Aims: The role of Wnt signalling pathway in serrated adenomas (SAs) remains to be identified. The aim of this study was to determine whether Wnt signalling plays a role in the pathogenesis of SAs, and to clarify the mechanism of Wnt signalling activation in SAs.
Methods and results: This study investigated immunoreactivities of adenomatous polyposis coli (APC) and beta-catenin, mutations of APC and beta-catenin genes, methylation status of APC promoter 1A in 12 SAs, and compared the findings with normal colorectal mucosa, hyperplastic polyps, traditional adenomas (TAs) and colorectal cancers (CRCs).
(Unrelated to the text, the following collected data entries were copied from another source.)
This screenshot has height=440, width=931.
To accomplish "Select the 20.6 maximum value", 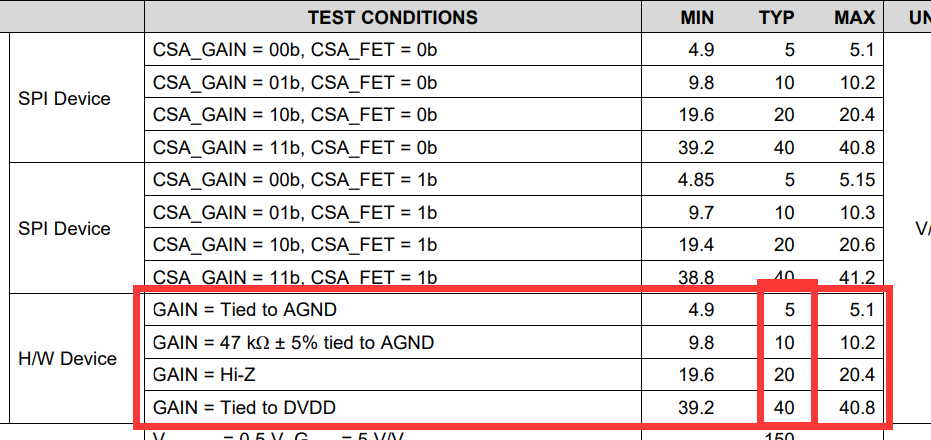I will click(857, 245).
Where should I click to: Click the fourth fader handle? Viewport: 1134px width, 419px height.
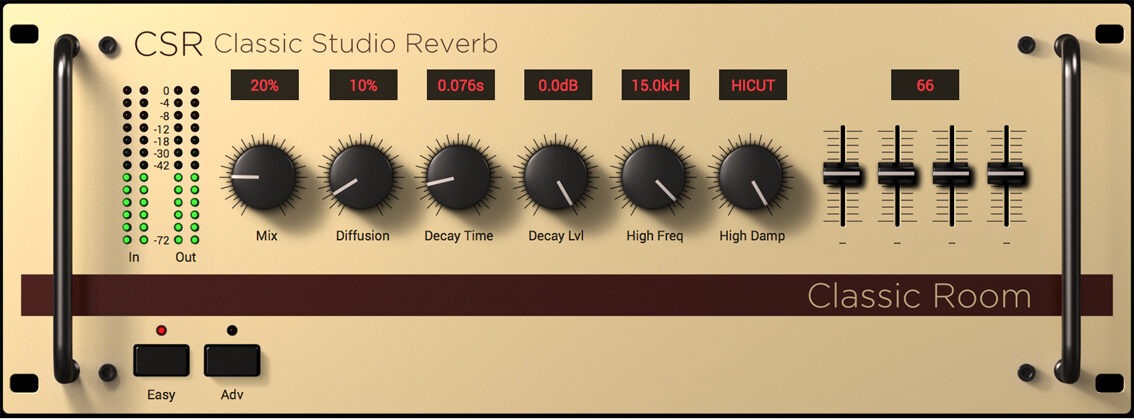tap(1005, 175)
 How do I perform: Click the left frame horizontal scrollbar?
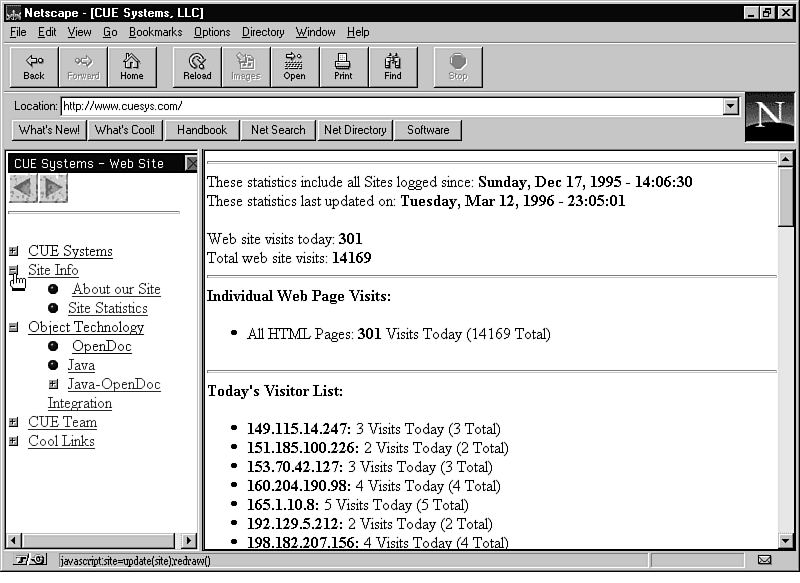pyautogui.click(x=100, y=541)

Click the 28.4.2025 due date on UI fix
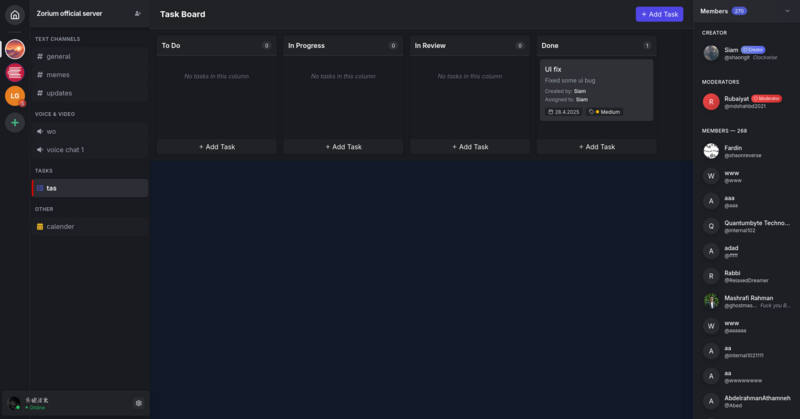(564, 112)
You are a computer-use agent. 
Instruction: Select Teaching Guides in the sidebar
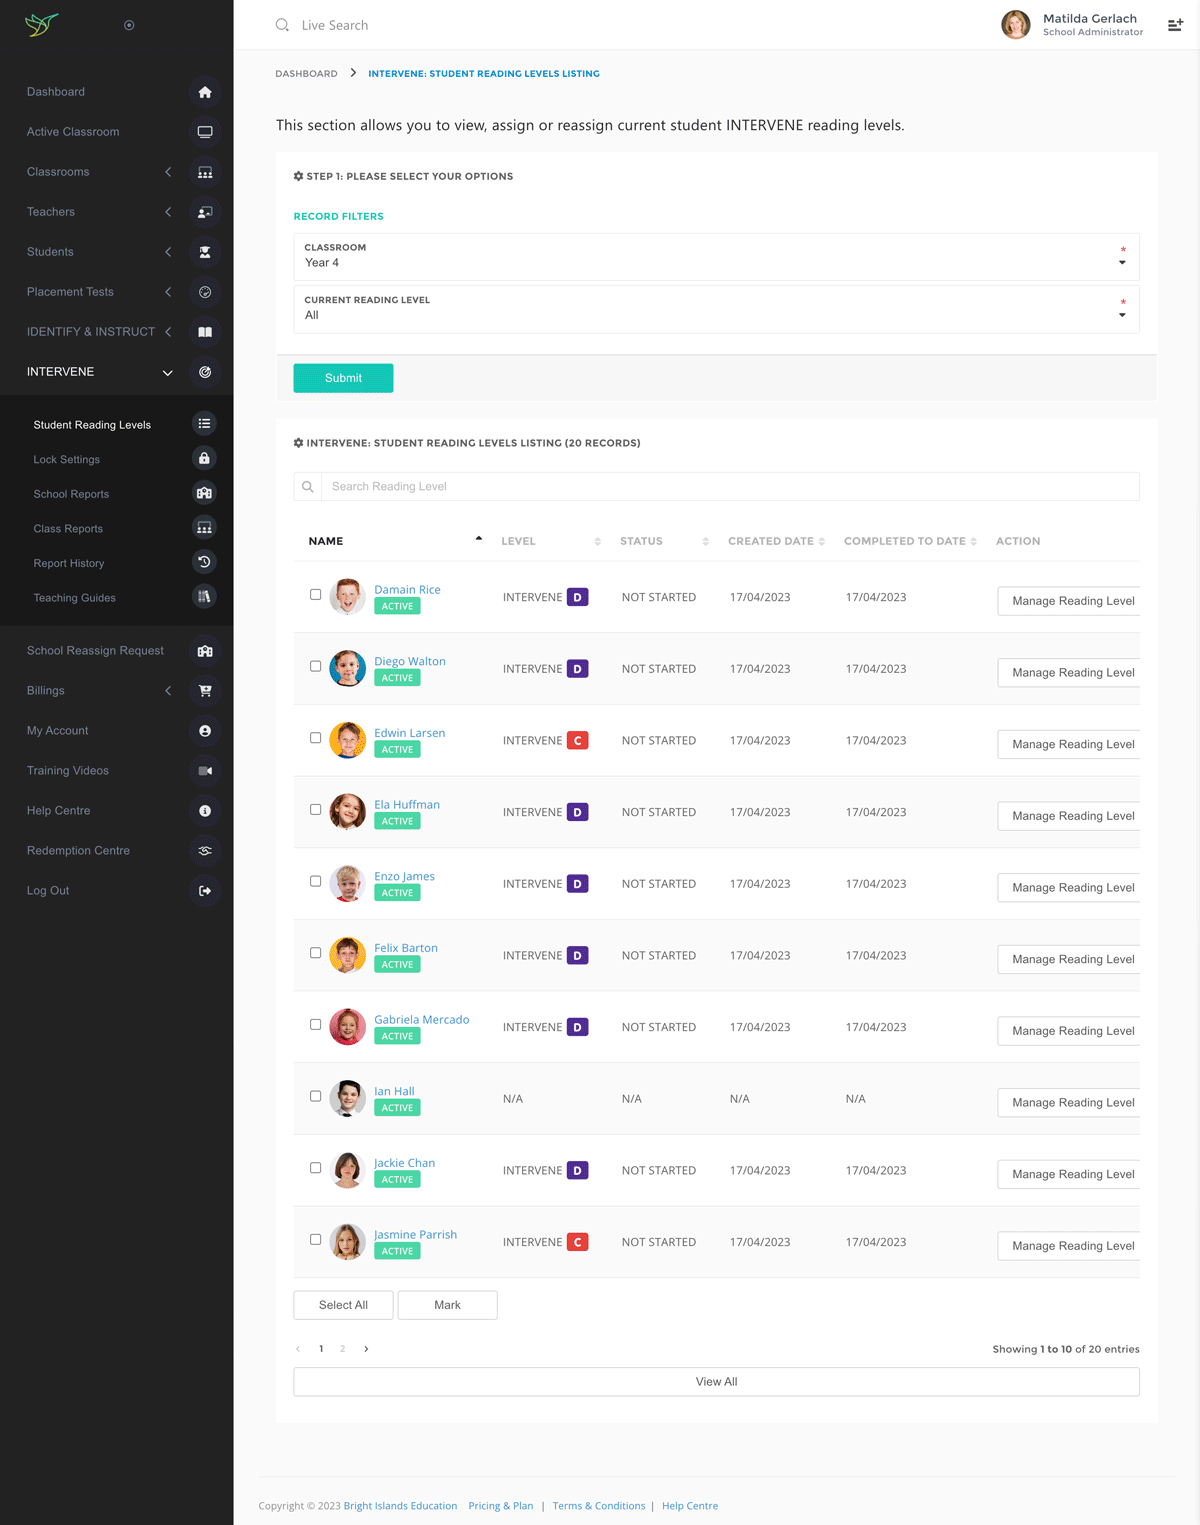coord(75,598)
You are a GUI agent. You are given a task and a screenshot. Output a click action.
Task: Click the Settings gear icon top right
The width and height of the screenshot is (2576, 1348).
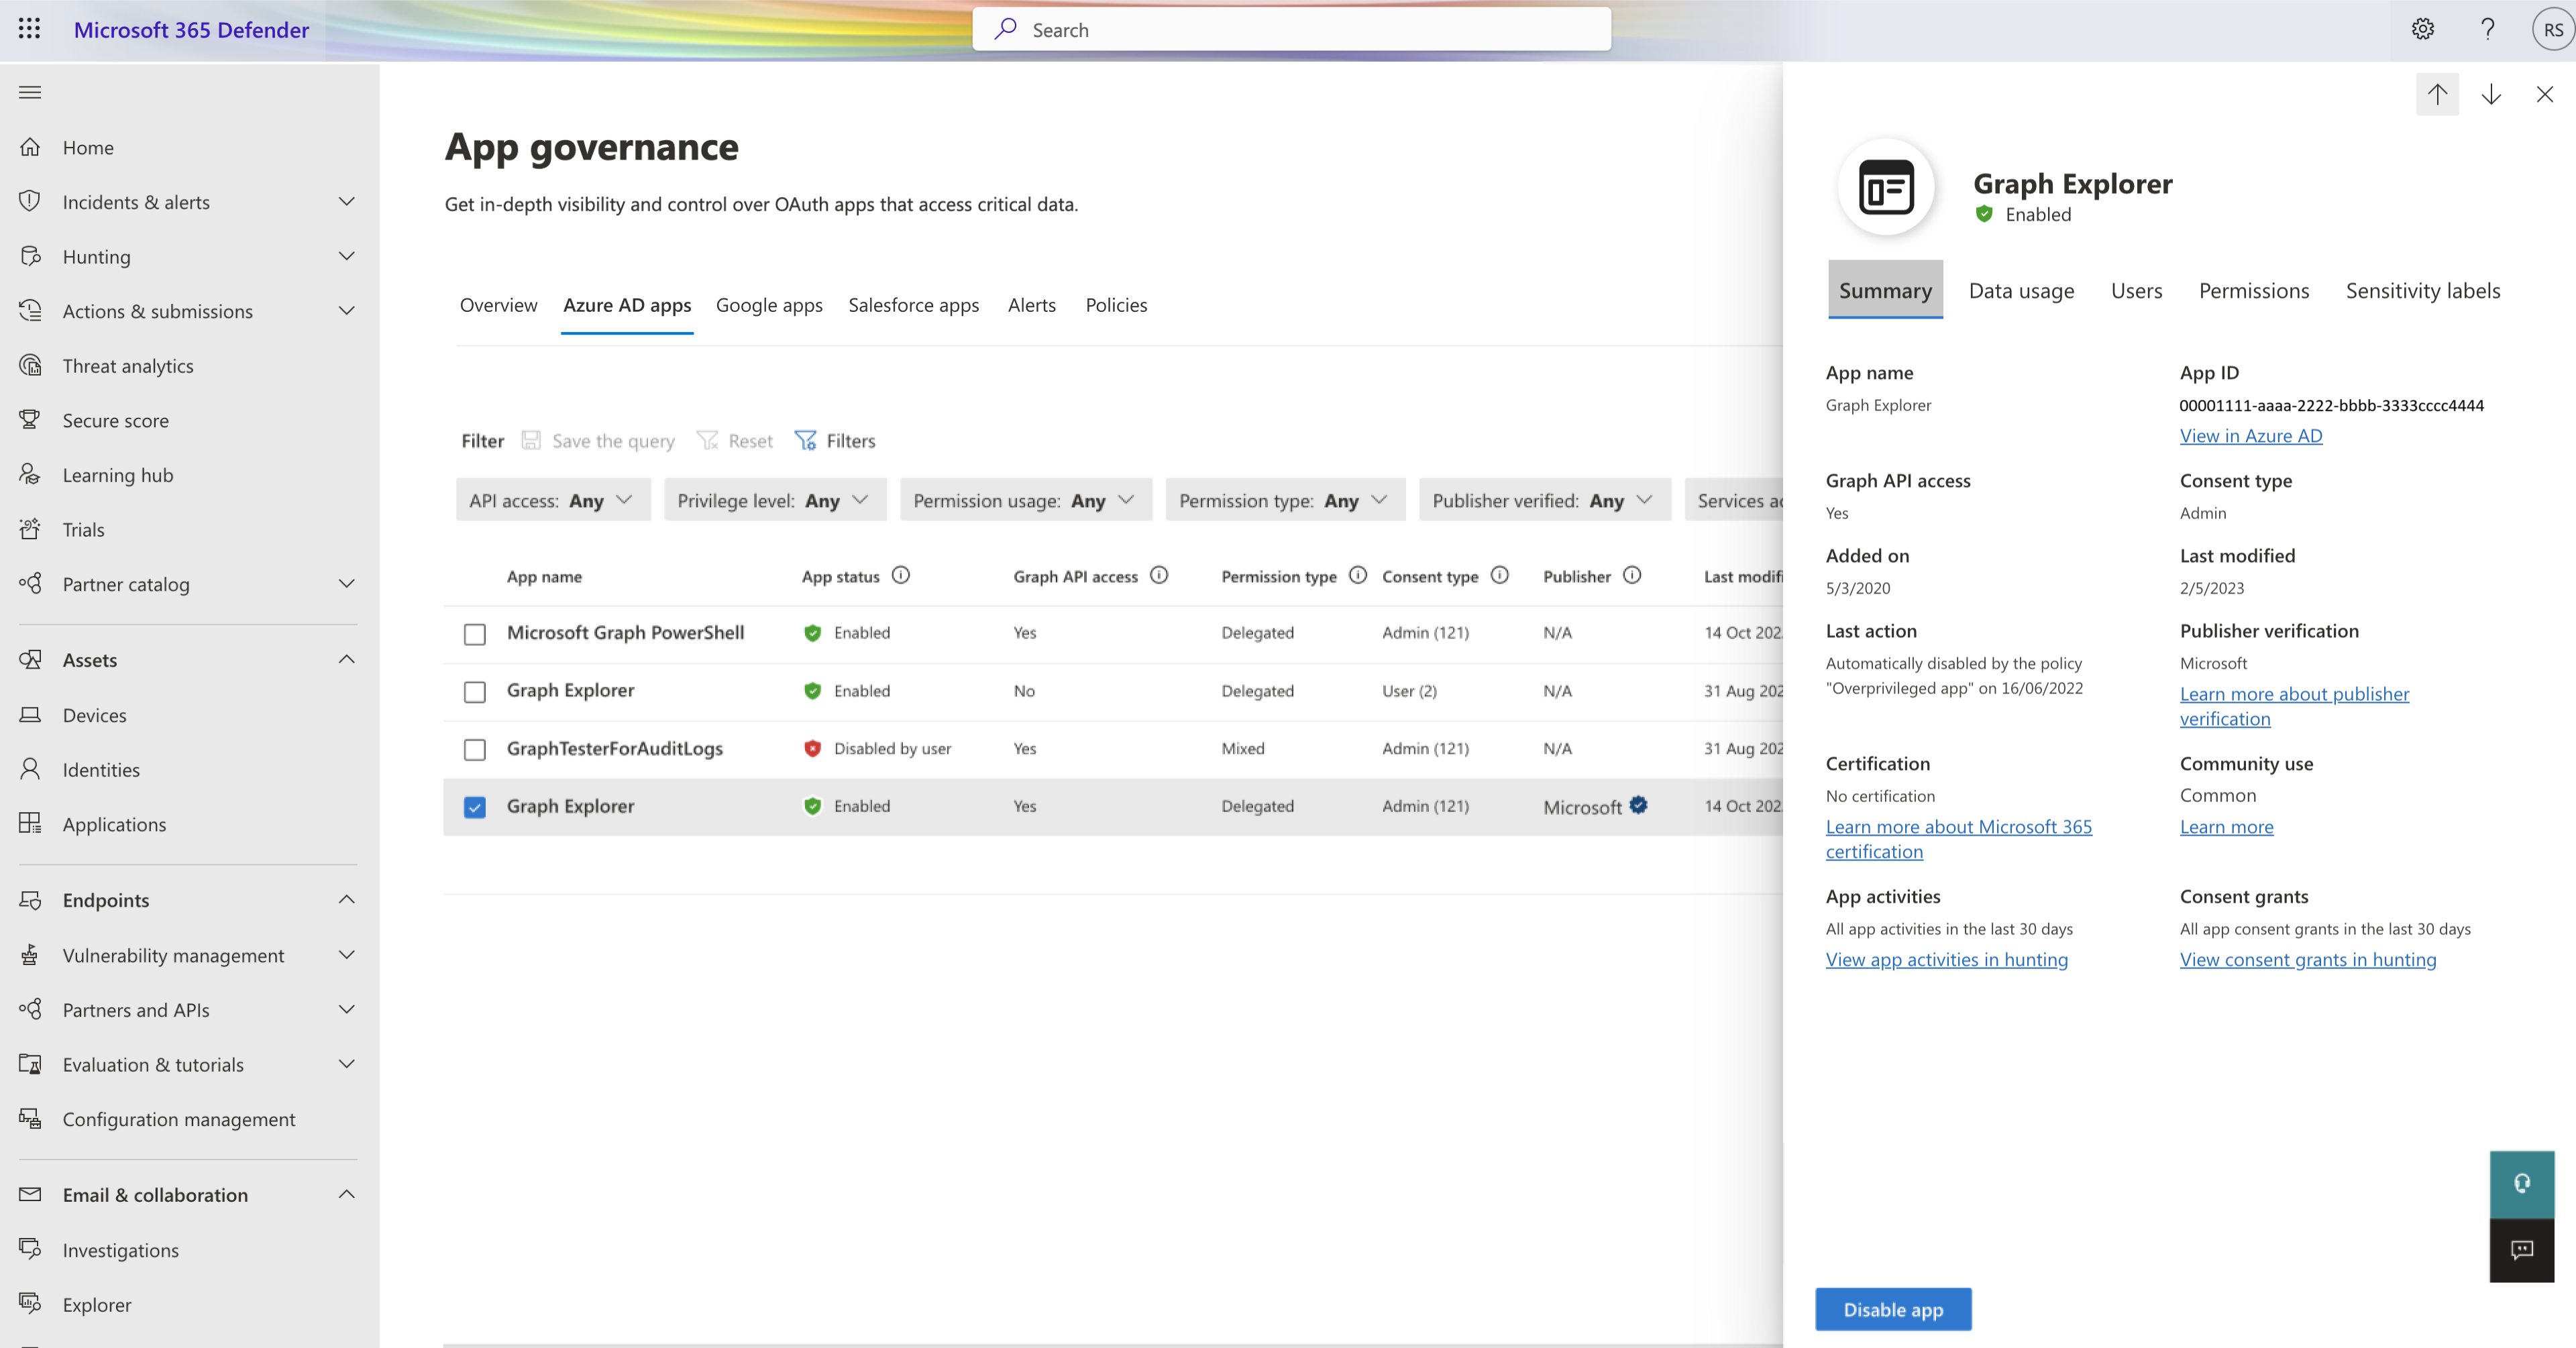tap(2422, 29)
APC expression was moderately decreased in SAs. Cytoplasmic accumulation of beta-catenin was demonstrated in 41.7% (5/12) of SAs, but membranous immunoreactivity of beta-catenin was lost in only 8.3% (1/12) of SAs. No beta-catenin mutation was detected in any of 12 SAs, and only one SA was found to be positive for APC gene mutation. Complete methylation of APC promoter 1A was found in 41.7% (5/12) of SAs, but in no TAs or CRCs.
Conclusions: Hypermethylation of APC promoter 1A, instead of mutations involving APC and beta-catenin, contributes to moderate activation of Wnt signalling in a subset of SAs.